IDAI: Pada Hasil Akhir Proses Vaksin, Enzim Babi Sudah Tak Ditemukan

Pendiri Rumah Vaksinasi: banyak persepsi keliru soal vaksin

Jakarta, IDN Times - Sekretaris Umum Pengurus Pusat Ikatan Dokter Anak Indonesia, dr. Piprim Basarah Yanuarso, SpA(K) mengungkapkan, salah satu persoalan yang sering dipermasalahkan mengenai kehalalan vaksin adalah digunakannya enzim tripsin dari babi selama pembuatan beberapa jenis vaksin tertentu.

Perlu diketahui vaksin yang menggunakan enzim babi sebagai katalisator hanya sebagian kecil saja dari semua jenis vaksin yang ada. Sering kali masalahnya ada pada perbedaan persepsi.

"Sebagian besar orang mengira bahwa proses pembuatan vaksin itu seperti orang membuat puyer. Bahan-bahan yang ada semua dicampur jadi satu, termasuk yang mengandung babi, dan kemudian digerus menjadi vaksin.

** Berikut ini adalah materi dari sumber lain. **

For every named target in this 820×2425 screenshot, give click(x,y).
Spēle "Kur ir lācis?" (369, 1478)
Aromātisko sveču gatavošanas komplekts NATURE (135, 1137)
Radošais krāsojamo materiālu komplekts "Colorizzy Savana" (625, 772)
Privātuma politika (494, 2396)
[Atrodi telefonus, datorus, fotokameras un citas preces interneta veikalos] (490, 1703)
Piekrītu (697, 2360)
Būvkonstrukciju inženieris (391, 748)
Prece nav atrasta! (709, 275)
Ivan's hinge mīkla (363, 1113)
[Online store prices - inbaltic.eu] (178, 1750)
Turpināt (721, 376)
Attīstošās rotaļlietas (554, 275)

Hal semacam ini adalah persepsi keliru mengenai proses pembuatan vaksin di era modern ini. Bila prosesnya demikian sudah tentu hukum vaksin menjadi haram," ungkap dr. Piprim, yang juga merupakan pendiri Rumah Vaksinasi, dilansir laman Idai.or.id, Minggu (21/3/2021).

Baca Juga: AstraZeneca Tanggapi MUI soal Vaksinnya Mengandung Produk Turunan Babi

1. Hasil akhir proses vaksin sama sekali tidak terdapat bahan-bahan mengandung enzim babi

IDAI: Pada Hasil Akhir Proses Vaksin, Enzim Babi Sudah Tak DitemukanHumas RS Kanker Dharmais Anjari Umarjiyanto mengikuti vaksinasi COVID-19 (Dok. Pribadi/Anjari Umarjiyanto)

Menurutnya, proses pembuatan vaksin di era modern ini sangat kompleks. Ada beberapa tahapan dan tidak ada proses seperti menggerus puyer tadi.

Enzim tripsin babi digunakan sebagai katalisator untuk memecah protein menjadi peptida dan asam amino yang menjadi bahan makanan kuman. Kuman tersebut setelah dibiakkan kemudian dilakukan fermentasi dan diambil polisakarida pada dinding selnya sebagai antigen bahan pembentuk vaksin.

Selanjutnya dilakukan proses purifikasi dan ultrafiltrasi yang mencapai pengenceran 1/67,5 miliar kali sampai akhirnya terbentuk produk vaksin.

"Pada hasil akhir proses sama sekali tidak terdapat bahan-bahan yang mengandung enzim babi. Bahkan antigen vaksin ini sama sekali tidak bersinggungan dengan enzim babi baik secara langsung maupun tidak," ujarnya.

"Dengan demikian isu bahwa vaksin mengandung babi menjadi sangat tidak relevan dan isu semacam itu timbul karena persepsi yang keliru pada tahapan proses pembuatan vaksin," katanya.

2. MUI juga pernah keluarkan fatwa haram vaksin polio dan meningitis

IDAI: Pada Hasil Akhir Proses Vaksin, Enzim Babi Sudah Tak DitemukanLogo Majelis Ulama Indonesia (MUI) (IDN Times/Mui.or.id)

Dia mengatakan, polemik ini juga pernah terjadi pada vaksin meningitis dan polio oral. Kala itu Majelis Ulama Indonesia juga mengeluarkan fatwa haram karena proses pembuatan vaksin tersebut menggunakan katalisator dari enzim tripsin babi bahwa vaksin-vaksin tersebut boleh digunakan jika belum ada alternatif lain sebagai penggantinya.

Sedangkan Majelis Ulama di Eropa, Negara-negara Timur Tengah, dan Amerika bahkan mengeluarkan sertifikat halal untuk beberapa vaksin yang menggunakan enzim babi sebagai katalisator namun pada produk akhir tak dijumpai lagi adanya tripsin babi ini.

3. MUI pastikan vaksin AstraZeneca haram

IDAI: Pada Hasil Akhir Proses Vaksin, Enzim Babi Sudah Tak DitemukanVaksin Astrazeneca (ANTARA FOTO/Novrian Arbi)

Sebelumnya, Ketua Majelis Ulama Indonesia (MUI) Bidang Fatwa, Asrorun Ni’am Sholeh memastikan vaksin COVID-19 AstraZeneca haram. Sebab bahannya mengandung babi. 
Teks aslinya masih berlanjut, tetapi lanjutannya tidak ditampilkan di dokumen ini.